Since territorial days we have consistently held that:

"* * * public highways are such only as come within the express provisions of the statute declaring them to be such, while private ways are such as are laid out by authority of law, * * * In Arizona, public highways can only be established in a manner provided by statute and cannot be established by prescriptive use." Old Pueblo Transit Co. v. Arizona Corporation Commission, 84 Ariz. 389, 329 P.2d 1108.

It is therefore clear that the failure to complete all legal requirements, prevented the road from being established as a public highway at the time ED's lines were erected. With the addition of power lines, ED became a trespasser. Up until the curative act of 1927 the county had no right to object to the presence of ED on land in which neither had any interest. The farmers *244 who owned the underlying land never objected to either the road or the power lines, and no doubt were delighted to have the benefits of both. When the county legally acquired the road by the curative act in 1927, and later completed the necessary legal formality of recording the map in 1929 it was faced with the fact that the ED lines were in place years before the road was properly acquired by the county. The state, of course, acquired its rights from the county when it took the road into the state road system.

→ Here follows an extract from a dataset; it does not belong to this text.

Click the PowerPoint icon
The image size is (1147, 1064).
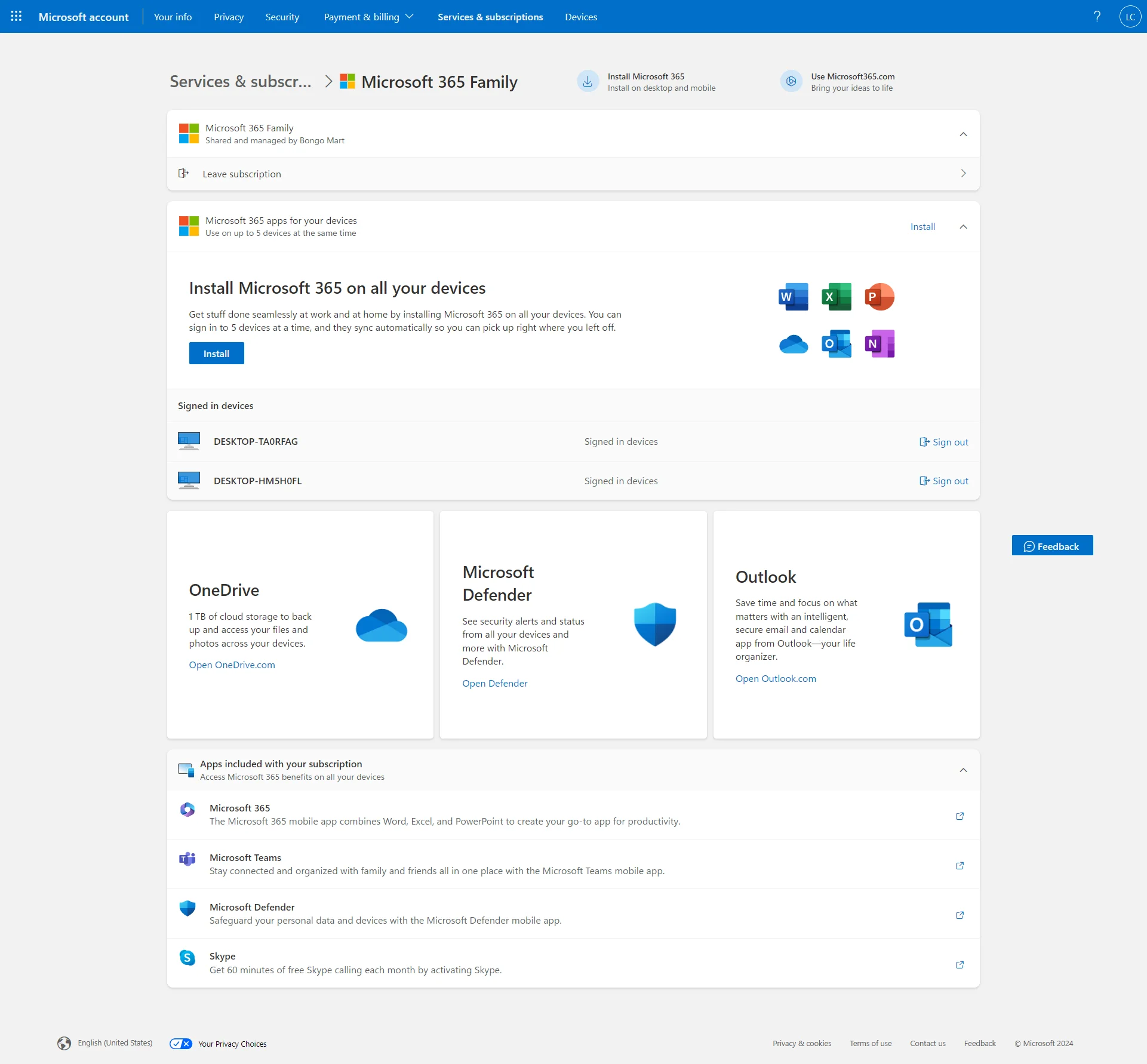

The state recognizes in its brief that "* * * if the utility's lines were first on private land, by easement or otherwise, and then the road came into being, such utility's rights are superior and relocation must be paid for." However, it argues that ED "is trying to take advantage of a technical error in the establishment of a public highway to gain an advantage they would otherwise not have, had the county board of supervisors properly done its paper work." We know of no law which prohibits a litigant from taking advantage of a "technicality" which is legally effective.

The state argues that as a general rule, A.R.S. § 30-549, gives utilities no vested rights to maintain their lines on public highway rights of way. In the instant case, however, ED's right to maintain its lines come from its prior presence on the land, and not from A.R.S. § 30-549.

In Sanitary District # 1 of Pima County v. State, 1 Ariz. App. 45, 399 P.2d 179, it was held that an exception to the general rule exists where the line was there before the dedication of the street or the acquisition of the road by the public body making the road improvement. In our opinion that is a correct statement of the law.

It follows that this right must be paid for in any proceeding by which the state attempts to condemn the land to widen the road. By stipulation, the compensation has been set at the price of moving the lines outside the new right of way.

The decision of the Court of Appeals is vacated and the judgment of the superior court is affirmed.

STRUCKMEYER, V.C.J., and UDALL, McFARLAND, and HAYS, JJ., concur.